Repeat the lines of the items below, from the line containing "1024x768 pixels." through the line containing "[x=25, y=36]", leaving the pictures out of your answer.

:: SUPPLIED DATA ::
————

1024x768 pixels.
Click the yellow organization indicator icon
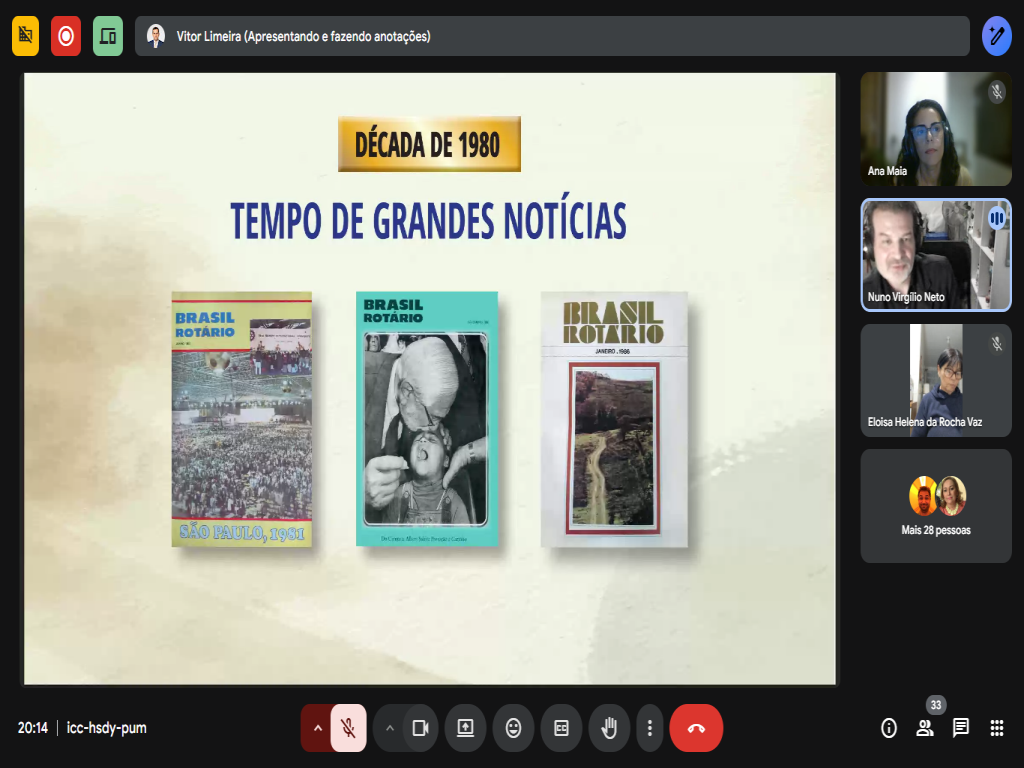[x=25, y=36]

————

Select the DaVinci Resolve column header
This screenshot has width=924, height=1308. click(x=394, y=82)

————

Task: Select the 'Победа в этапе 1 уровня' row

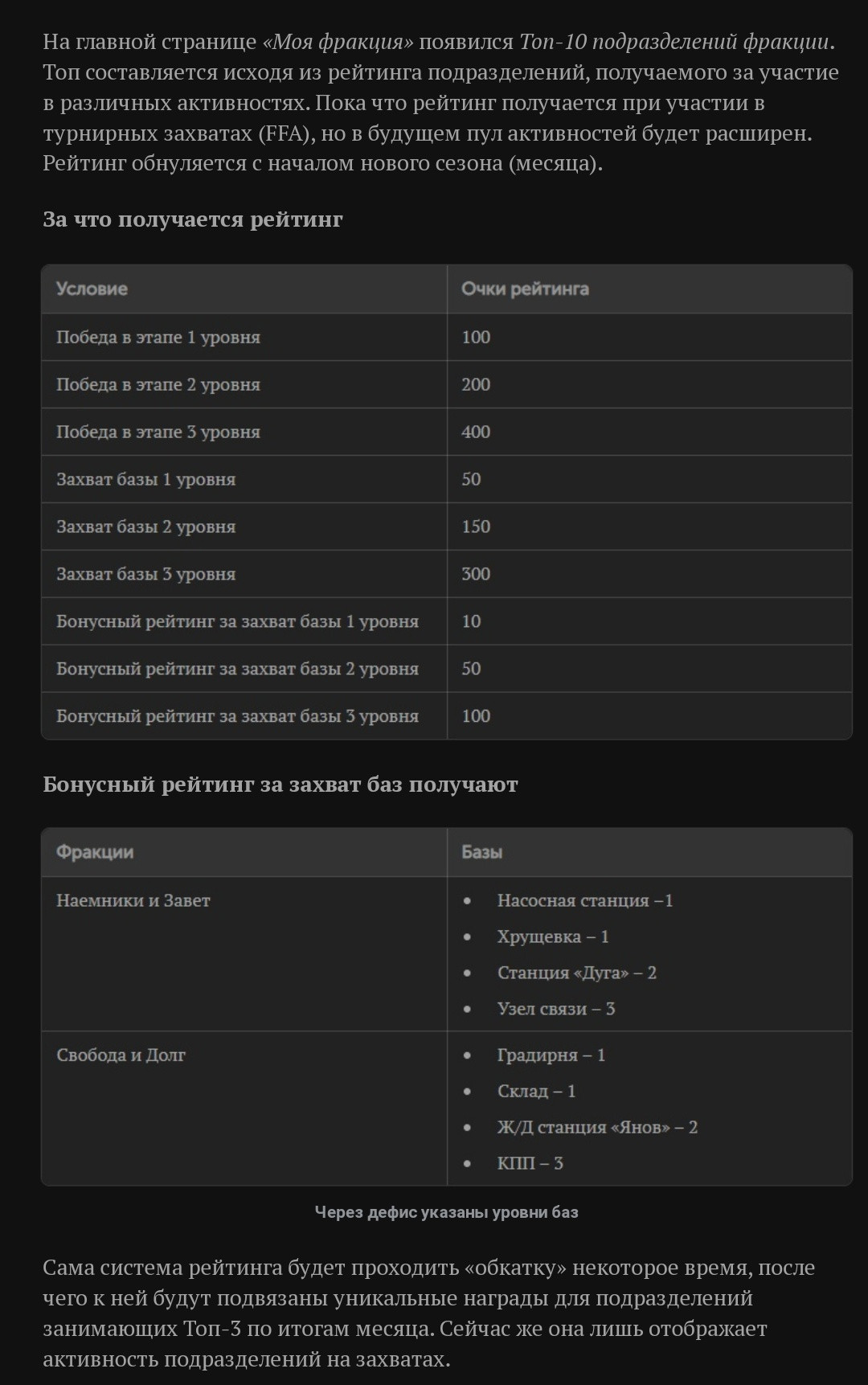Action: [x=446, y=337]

————

:: COMPLETED EXERCISE ::
1024x768 pixels.
Click the yellow organization indicator icon
[x=25, y=36]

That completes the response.